• **TASK STATEMENT**: Lines to return, exactly: from the line with "Task: Select the" to the line with "This screenshot has height=868, width=1379." in the entries below, both included.

• **INFORMATION SHOWN**:
○ ○ ○ ○ ○ ○ ○
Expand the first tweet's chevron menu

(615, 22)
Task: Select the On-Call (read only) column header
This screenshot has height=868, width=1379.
○ ○ ○ ○ ○ ○ ○
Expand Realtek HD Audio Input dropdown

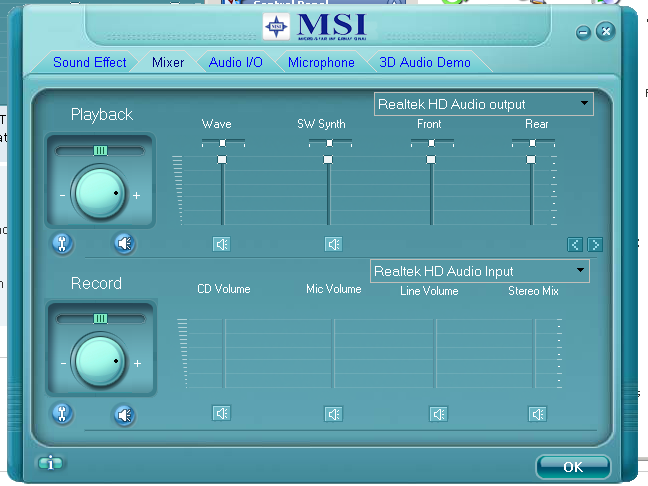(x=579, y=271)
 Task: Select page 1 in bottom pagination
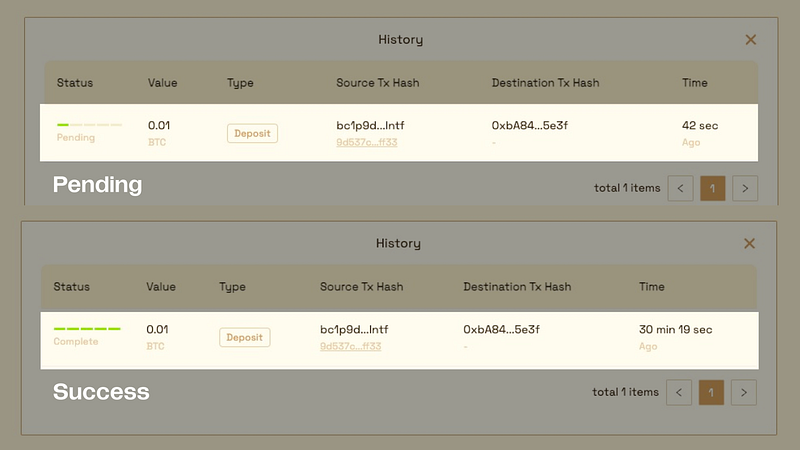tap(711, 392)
○ ○ ○ ○ ○ ○ ○
• **RESULT FOR THIS TASK**:
Task: Select the On-Call (read only) column header
This screenshot has height=868, width=1379.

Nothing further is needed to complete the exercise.